Software Development Platform, User-Defined Object Oriented Data-Base

1. Introduction

The IRIS platform originated as an improvement to the work under the ATHENA Framework [1] of the ATLAS [2] experiment. ATHENA is an Object-oriented/Multi-threading software developed at CERN for data-fetching and code running of ATLAS triggering, and reconstruction under a vast array of software contributions to all sub-systems. The platform was under development in 2004 and considerable overhead was encountered when accessing data and running over untuned sections of code pertaining to various sub-systems. The principal problem encountered was the slow code compilation and linking, a much faster framework being needed―with flexibility to allow exchange of software libraries among developers.

IRIS acts both as compiler and running environment, giving flexibility in comparing work of developers, routine hot-swapping and shared-object library creation. It was created to augment the development of LVL-2 trigger code and had as input data ROOT-tuple [3] skimmed data. The aim then was to be able to test 5 - 10 ideas/ hour, and promote a productive development environment. Envisaged was that work be flexibly hot-swapped in/out among developers using shared object libraries and that routines be “un/mounted” at will at any point (“bean-stalk” Figure 1).

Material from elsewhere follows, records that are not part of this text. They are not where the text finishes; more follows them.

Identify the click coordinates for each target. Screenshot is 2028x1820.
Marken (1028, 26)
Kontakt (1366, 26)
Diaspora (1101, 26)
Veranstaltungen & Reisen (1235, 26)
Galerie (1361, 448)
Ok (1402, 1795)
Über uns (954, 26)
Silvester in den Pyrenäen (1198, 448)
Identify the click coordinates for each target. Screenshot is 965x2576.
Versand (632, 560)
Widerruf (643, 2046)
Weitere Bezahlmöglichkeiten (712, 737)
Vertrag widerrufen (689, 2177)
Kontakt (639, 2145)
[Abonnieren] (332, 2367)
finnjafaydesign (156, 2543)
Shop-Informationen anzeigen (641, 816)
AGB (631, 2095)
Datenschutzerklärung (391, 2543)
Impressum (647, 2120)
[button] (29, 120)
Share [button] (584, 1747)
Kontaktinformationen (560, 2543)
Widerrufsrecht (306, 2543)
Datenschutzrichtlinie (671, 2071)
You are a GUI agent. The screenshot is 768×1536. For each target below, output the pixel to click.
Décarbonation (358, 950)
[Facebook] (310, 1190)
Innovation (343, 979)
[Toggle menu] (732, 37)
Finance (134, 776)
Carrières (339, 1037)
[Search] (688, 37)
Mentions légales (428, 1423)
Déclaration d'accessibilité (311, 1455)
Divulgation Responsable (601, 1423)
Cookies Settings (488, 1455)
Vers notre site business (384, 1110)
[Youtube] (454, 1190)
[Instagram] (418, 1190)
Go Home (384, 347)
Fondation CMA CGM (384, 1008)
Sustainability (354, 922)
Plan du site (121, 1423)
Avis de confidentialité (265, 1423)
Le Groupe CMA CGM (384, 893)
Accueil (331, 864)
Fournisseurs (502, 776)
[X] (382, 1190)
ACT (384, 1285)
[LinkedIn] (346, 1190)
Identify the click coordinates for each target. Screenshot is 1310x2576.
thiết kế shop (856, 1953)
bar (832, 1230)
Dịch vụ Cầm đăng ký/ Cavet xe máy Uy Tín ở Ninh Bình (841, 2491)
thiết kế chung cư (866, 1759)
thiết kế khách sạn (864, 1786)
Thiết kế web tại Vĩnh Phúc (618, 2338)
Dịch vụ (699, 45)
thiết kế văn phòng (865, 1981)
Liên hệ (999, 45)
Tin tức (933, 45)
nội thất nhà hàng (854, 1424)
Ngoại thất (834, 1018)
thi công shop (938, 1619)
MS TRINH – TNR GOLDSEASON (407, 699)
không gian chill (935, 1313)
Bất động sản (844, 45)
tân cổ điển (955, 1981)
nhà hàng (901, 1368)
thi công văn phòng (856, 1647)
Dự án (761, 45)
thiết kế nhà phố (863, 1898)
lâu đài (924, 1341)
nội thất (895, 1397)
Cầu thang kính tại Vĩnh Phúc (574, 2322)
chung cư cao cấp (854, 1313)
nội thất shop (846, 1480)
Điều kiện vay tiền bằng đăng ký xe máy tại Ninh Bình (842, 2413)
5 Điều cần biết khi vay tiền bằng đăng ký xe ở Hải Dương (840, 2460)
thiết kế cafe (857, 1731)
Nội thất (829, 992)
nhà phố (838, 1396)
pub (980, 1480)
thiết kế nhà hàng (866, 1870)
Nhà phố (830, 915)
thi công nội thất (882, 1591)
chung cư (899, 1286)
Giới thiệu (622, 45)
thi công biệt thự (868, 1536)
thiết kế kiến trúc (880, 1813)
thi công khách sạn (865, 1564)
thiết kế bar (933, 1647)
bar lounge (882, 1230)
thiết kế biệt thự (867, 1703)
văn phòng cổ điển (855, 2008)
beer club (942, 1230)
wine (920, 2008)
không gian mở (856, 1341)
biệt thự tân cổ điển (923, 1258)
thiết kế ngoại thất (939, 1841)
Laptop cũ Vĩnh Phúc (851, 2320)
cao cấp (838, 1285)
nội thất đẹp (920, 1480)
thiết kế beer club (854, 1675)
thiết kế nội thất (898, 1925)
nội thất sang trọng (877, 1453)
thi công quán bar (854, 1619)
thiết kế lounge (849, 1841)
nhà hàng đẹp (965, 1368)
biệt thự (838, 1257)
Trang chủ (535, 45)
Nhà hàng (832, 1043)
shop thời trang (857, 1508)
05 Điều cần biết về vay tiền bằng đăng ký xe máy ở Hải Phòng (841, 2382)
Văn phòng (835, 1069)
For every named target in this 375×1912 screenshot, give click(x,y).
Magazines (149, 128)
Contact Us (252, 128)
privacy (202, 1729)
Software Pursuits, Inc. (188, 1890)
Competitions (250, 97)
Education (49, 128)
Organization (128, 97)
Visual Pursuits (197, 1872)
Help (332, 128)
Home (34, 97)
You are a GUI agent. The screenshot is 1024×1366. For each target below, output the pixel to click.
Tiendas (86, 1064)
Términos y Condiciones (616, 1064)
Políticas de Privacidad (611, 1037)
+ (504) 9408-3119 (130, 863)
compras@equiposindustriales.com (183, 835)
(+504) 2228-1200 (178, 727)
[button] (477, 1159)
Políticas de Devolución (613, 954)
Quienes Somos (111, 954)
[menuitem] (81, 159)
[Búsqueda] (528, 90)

Such a software development platform is desirable both for its reliability [4] and its applicability to a number of numerical developments [5] .

The routines are “mounted” on the framework just like files are attached to i-nodes to populate a file-system (see Figure 2). This is in the main program, that basically lists the routines to be mounted―example below:

extern field* amix(int, char**) ;

int main(int argc, char** argv)

{ field* ipx ;

ipx = amix(argc, argv) ;

JOB dataqual(ipx, “job DATA QUAL” ,

“pre.alfa1” ,

“pre.alfa2” ,

“run.beta1” ,

“run.beta2” ,

“end.gamma1” ,

“end.gamma2” ,

NULL) ;

dataqual.run() ;

delete ipx ;

}

The iris executable will expect the presence in the running directory of alfa1.cc, alfa2.cc, beta1.cc, beta2.cc, gamma1.cc, and gamma2.cc. More “leafs” can be of course added to the iris stalk. After downloading and un-

Figure 1. The IRIS platform relies on a mounter singleton defining handles (sockets) to functions found in shared object libraries. These are typed into char* (**)(JOB*) functions that actually are mounted in the exec-loop of the class. Various auxiliary functions are also performed, like compilation of routines that are under development―using the stdlib library. Shared objects are loaded with the dlfcn library.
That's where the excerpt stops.